If you are upgrading from a Zeebe version lower than 0.24.4, it is not recommended to perform a rolling upgrade. Please follow the recommended upgrade procedure instead.
Upgrade procedure for Zeebe < 0.24.4​
The following procedure describes how to upgrade a Zeebe broker pre 0.24.4. If the cluster contains multiple brokers then these steps can be done for all brokers in parallel. Standalone gateways should be upgraded after all brokers in the cluster are upgraded to avoid mismatches in the protocol version.
This procedure results in a downtime of the whole cluster.
Experimental: Detect reprocessing inconsistency​
With Zeebe 0.24.5 and 0.25.1 a new exterimental feature was introduced which detects inconsistency of the logstream on upgrade to mitigate the following issue.

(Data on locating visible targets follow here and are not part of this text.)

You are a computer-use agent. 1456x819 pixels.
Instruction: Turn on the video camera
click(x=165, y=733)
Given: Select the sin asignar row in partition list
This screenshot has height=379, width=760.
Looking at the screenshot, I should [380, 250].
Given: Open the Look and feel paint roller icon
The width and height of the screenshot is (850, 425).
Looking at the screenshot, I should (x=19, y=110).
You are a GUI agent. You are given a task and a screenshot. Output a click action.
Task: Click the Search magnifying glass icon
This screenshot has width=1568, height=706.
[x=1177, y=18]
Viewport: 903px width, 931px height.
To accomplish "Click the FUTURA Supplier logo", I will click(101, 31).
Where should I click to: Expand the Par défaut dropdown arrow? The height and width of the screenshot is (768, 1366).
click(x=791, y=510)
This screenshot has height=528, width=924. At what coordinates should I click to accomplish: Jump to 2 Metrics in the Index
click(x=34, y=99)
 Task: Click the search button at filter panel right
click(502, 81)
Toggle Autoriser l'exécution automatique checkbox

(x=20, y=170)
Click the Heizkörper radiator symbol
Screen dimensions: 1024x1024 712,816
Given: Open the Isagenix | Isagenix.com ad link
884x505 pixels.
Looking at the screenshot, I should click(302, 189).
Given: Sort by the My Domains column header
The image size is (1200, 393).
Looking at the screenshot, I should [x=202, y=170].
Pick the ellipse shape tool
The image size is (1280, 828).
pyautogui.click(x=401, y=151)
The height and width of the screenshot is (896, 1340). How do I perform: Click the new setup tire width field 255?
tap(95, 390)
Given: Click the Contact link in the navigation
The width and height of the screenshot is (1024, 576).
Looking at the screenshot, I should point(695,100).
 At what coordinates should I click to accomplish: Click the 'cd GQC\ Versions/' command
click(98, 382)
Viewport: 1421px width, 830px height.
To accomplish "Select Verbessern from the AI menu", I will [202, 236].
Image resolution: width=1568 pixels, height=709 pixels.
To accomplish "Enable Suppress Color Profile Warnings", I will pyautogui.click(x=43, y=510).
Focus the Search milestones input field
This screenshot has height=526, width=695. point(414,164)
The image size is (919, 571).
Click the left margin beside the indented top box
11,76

We recommend to enable it after upgrading Zeebe from a version lower than 0.24.4 to a version greater than or equal to 0.24.4 on the first run after the upgrade, as described in the update proceedure. You can enable it using the following environment variable:
ZEEBE_BROKER_EXPERIMENTAL_DETECTREPROCESSINGINCONSISTENCY="true"
After you verified that the upgrade was successful, we recommend to disable it again by removing the environment variable and restarting your brokers.
Preparing the upgrade​
- Stop the workflow processing
- Close all job workers
- Interrupt the incoming connections to avoid user commands
- Wait until a snapshot is created for all partitions
- By default, a snapshot is created every 15 minutes
- Verify that a snapshot is created by looking at the Metric
zeebe_snapshot_count
on the leader and the followers - Note that no snapshot is created if no processing happened since the last snapshot
- Make a backup of the
data
folder
Performing the upgrade​
- With inconsistency detection
- Without inconsistency detection
- Shut down the broker
- Replace the
/bin
and/lib
folders with the versions of the new distribution - Start up the broker with the experimental inconsistency detection enabled
- Verify the upgrade
- Restart the broker with experimental inconsistency detection disabled
- Shut down the broker
- Replace the
/bin
and/lib
folders with the versions of the new distribution - Start up the broker
- Verify the upgrade
Verifying the upgrade​
The upgrade is successful if the following conditions are met:
- the broker is ready (see Ready Check)
- the broker is healthy (see Health Check)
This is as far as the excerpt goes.